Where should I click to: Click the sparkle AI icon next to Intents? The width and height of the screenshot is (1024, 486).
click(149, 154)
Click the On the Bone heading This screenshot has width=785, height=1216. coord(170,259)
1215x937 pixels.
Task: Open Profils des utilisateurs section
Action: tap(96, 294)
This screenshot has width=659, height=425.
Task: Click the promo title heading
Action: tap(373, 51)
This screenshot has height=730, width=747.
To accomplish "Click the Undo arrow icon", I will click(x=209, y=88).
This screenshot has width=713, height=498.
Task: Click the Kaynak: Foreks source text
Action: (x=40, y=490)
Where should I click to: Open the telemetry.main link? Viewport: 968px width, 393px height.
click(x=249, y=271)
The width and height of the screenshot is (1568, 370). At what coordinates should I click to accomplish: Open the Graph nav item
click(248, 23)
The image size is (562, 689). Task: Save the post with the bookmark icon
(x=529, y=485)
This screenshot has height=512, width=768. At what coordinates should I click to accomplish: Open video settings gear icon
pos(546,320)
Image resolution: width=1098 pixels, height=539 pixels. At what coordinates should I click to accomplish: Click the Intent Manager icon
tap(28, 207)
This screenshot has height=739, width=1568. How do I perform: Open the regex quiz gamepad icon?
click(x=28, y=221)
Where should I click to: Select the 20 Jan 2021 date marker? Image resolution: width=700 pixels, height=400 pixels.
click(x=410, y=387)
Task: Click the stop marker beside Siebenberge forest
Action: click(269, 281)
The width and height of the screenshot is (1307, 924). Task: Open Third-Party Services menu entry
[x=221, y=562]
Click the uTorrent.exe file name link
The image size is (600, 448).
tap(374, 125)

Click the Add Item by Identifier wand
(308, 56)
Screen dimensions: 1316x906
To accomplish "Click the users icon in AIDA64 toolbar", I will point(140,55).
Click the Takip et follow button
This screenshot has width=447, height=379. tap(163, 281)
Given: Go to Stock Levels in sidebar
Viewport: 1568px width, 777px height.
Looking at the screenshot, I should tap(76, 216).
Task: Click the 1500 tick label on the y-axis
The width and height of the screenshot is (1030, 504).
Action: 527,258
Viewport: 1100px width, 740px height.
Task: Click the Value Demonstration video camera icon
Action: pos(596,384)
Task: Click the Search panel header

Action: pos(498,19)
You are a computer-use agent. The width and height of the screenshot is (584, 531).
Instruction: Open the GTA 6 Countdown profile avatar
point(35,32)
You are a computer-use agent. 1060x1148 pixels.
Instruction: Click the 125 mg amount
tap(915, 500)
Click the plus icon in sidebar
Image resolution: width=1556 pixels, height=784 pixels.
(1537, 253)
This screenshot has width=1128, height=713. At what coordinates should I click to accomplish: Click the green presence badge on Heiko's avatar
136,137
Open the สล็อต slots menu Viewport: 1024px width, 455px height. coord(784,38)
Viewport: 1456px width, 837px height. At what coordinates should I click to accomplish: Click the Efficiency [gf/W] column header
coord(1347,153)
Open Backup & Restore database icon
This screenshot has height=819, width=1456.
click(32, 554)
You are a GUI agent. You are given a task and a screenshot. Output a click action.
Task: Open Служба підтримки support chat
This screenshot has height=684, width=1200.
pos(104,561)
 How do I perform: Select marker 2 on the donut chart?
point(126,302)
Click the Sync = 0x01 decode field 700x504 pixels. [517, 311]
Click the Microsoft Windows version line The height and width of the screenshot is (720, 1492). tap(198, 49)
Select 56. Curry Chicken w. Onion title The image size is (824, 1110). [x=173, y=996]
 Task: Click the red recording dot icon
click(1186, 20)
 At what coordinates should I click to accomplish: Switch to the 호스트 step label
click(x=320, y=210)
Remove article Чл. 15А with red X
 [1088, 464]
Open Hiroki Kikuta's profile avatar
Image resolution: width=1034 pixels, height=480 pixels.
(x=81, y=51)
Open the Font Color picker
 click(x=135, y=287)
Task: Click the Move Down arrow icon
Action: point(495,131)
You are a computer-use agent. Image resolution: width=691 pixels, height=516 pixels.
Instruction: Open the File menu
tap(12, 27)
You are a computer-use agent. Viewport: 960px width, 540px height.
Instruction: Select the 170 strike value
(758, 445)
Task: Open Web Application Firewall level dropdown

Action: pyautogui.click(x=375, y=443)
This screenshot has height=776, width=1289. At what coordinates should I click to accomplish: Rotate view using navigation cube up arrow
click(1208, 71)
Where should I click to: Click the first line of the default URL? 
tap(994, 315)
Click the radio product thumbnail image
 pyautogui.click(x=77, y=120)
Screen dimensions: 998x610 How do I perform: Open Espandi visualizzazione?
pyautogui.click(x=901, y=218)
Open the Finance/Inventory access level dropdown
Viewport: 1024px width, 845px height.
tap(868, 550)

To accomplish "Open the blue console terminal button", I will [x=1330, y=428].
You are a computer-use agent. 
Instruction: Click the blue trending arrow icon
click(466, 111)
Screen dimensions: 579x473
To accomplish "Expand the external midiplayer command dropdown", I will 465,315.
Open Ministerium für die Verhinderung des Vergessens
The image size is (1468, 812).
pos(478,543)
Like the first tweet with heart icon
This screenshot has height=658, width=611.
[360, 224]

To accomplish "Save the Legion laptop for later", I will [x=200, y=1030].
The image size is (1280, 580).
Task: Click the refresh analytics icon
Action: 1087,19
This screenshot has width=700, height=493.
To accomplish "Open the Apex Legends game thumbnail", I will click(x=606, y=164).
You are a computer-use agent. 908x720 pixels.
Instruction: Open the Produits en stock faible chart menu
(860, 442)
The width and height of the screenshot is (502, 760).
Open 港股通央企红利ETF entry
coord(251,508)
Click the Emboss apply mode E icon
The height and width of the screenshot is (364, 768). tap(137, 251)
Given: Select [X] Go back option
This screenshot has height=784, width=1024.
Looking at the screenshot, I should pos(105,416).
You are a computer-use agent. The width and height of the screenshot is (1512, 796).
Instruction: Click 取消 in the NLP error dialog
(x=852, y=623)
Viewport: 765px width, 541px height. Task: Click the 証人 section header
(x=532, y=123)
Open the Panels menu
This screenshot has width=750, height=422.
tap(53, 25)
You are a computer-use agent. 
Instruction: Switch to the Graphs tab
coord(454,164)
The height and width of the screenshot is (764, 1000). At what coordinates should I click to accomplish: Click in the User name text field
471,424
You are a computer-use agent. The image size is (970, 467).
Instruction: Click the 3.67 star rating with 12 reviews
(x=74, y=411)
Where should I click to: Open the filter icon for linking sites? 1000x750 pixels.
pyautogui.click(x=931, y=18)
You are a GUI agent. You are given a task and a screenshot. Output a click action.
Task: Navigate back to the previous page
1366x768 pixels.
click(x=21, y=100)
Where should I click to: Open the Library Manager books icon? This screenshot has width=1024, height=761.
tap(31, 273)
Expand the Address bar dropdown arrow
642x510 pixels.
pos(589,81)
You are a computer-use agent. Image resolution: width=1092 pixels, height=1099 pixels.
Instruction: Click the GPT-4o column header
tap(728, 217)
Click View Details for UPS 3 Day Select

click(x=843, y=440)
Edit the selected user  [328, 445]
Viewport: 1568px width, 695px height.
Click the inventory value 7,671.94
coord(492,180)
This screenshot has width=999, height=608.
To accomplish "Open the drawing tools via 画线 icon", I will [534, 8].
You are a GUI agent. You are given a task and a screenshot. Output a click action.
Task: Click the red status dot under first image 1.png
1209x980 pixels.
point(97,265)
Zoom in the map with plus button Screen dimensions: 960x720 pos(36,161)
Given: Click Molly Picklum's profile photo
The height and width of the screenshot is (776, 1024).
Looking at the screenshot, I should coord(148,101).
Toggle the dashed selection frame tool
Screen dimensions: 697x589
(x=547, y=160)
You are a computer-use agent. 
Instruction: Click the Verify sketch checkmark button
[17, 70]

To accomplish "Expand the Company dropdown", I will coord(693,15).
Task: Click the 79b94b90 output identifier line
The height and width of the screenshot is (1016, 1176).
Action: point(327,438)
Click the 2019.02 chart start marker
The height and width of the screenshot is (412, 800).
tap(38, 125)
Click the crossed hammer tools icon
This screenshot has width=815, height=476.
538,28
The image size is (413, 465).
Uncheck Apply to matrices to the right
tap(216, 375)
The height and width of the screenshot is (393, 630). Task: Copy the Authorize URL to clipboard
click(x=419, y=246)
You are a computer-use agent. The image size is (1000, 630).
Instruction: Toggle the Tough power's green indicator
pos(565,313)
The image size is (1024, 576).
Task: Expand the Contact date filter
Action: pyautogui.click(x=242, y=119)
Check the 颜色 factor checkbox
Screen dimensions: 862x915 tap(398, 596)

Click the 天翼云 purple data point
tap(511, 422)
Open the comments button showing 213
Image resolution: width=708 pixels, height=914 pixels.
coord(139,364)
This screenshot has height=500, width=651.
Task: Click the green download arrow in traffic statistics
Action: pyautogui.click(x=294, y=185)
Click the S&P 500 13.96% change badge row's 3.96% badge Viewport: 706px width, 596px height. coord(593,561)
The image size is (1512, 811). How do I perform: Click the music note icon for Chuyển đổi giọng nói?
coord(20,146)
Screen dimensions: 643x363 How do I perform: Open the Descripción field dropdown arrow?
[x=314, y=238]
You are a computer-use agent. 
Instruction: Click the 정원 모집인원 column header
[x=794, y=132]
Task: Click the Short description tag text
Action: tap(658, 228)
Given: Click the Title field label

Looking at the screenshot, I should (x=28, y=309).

* _What to work on_:
Repeat, character for character, the lines of the material above from the line with "This screenshot has height=684, width=1200." through the line with "Select 56. Curry".

* _Your solution_:
This screenshot has height=684, width=1200.
pos(104,561)
 How do I perform: Select marker 2 on the donut chart?
point(126,302)
Click the Sync = 0x01 decode field 700x504 pixels. [517, 311]
Click the Microsoft Windows version line The height and width of the screenshot is (720, 1492). tap(198, 49)
Select 56. Curry Chicken w. Onion title The image size is (824, 1110). [x=173, y=996]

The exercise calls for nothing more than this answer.